Task statement:
Please reproduce the rows below exactly, line for line.

════════════════════

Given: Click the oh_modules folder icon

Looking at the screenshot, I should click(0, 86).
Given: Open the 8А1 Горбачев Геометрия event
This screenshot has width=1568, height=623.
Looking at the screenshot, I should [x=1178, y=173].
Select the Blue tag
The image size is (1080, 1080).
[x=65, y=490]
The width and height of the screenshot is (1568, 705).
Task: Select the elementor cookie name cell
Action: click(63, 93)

════════════════════

Solution for this problem:
Given: Click the oh_modules folder icon

Looking at the screenshot, I should click(0, 86).
Given: Open the 8А1 Горбачев Геометрия event
This screenshot has width=1568, height=623.
Looking at the screenshot, I should [x=1178, y=173].
Select the Blue tag
The image size is (1080, 1080).
[x=65, y=490]
The width and height of the screenshot is (1568, 705).
Task: Select the elementor cookie name cell
Action: click(63, 93)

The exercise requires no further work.